Sears Holdings (SHLD) shares were dropping by more than 3% before the bell after delivering another quarterly loss. The retailer posted a net loss of $395 million in the second quarter. When adjusted for significant items, the net loss amounts to a loss of $2.03 per share. That compares to a loss of $2.40 per share during the same period a year ago. Revenue of $5.7 billion fell by $548 million compared to a year earlier. The decrease in revenue was driven by a 5.2% decline in comparable-store sales. Kmart and Sears Domestic comparable-store sales declined 3.3% and 7%, respectively, this quarter.
"We continue to face a challenging competitive environment and while we continue to focus on our overall profitability, including managing expenses," CEO Edward Lampert said in a statement.
Shares of Tiffany & Co. (TIF) were rising by more than 3% during early trading after beating second-quarter profit forecasts.

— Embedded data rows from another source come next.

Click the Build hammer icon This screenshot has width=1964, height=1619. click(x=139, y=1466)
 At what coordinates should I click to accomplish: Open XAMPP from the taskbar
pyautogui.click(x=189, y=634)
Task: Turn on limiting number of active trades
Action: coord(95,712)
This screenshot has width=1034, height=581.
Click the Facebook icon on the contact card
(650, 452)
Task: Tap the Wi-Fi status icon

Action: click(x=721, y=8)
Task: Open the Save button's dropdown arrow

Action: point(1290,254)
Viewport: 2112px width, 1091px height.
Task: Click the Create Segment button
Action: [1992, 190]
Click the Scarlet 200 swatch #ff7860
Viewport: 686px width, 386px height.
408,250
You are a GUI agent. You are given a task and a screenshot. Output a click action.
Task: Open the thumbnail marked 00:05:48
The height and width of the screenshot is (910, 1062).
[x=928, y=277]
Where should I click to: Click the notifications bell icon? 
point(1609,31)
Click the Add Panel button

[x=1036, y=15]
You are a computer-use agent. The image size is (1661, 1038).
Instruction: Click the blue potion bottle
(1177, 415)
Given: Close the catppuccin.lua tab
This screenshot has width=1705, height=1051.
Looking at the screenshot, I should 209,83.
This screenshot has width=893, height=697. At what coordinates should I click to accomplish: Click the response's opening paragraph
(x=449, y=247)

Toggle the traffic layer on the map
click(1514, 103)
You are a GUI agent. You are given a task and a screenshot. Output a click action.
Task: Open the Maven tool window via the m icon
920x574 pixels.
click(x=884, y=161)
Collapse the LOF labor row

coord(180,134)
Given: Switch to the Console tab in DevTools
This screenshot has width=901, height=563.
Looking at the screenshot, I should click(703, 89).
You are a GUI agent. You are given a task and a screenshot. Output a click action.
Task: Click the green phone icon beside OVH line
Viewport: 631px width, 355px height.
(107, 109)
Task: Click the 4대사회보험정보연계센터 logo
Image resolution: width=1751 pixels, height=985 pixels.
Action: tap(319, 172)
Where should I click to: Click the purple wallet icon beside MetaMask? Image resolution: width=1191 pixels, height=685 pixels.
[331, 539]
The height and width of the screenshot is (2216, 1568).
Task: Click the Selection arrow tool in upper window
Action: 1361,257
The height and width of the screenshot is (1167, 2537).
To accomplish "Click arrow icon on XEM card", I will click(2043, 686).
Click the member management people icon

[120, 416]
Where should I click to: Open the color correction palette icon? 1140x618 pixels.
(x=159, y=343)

The luxury jeweler posted earnings of $0.84 per share, which topped Wall Street's expectations of $0.71 per share. But revenue of $931.6 million for the period missed analysts' predictions of $933.3 million. Tiffany's maintained its full-year earnings outlook of $3.83 per share. CEO Frederic Cumenal said in a statement that the global environment continues to reflect "well known challenges that we believe have had broad effects on spending by local customers, as well as foreign tourists, especially from China."
Meanwhile, Dollar General (DG) shares were down by 7% after posting top- and bottom-line misses. Earnings of $1.08 per shares on revenue of $5.39 billion for the second quarter were below Wall Street's forecast of $1.09 on revenue of $5.49 billion. "For the second half of the year, we have action plans across both merchandising and store operations intended to drive same-store sales while maintaining strict expense control discipline," said CEO Todd Vasos in a statement.
Likewise, shares of Dollar Tree (DLTR) were also dropping quickly, down by more than 6%, after its quarterly sales missed estimates. Earnings of $0.72 per share were relatively in-line with Wall Street's expectations. But revenue of $5 billion missed analysts' forecasts of $5.09 billion.
Finally, Mylan (MYL) shares continue to be in the spotlight. The stock was rising by more than 3% in premarket trading after the drugmaker said it would reduce the out-of-pocket cost of its emergency allergy treatment, EpiPen. Mylan announced Thursday that it will expand its patient assistance program and offer $300 savings cards for its EpiPen 2-Pak. The company acquired EpiPen in 2007; since then the price of an EpiPen has jumped to $600 from $100 in 2008.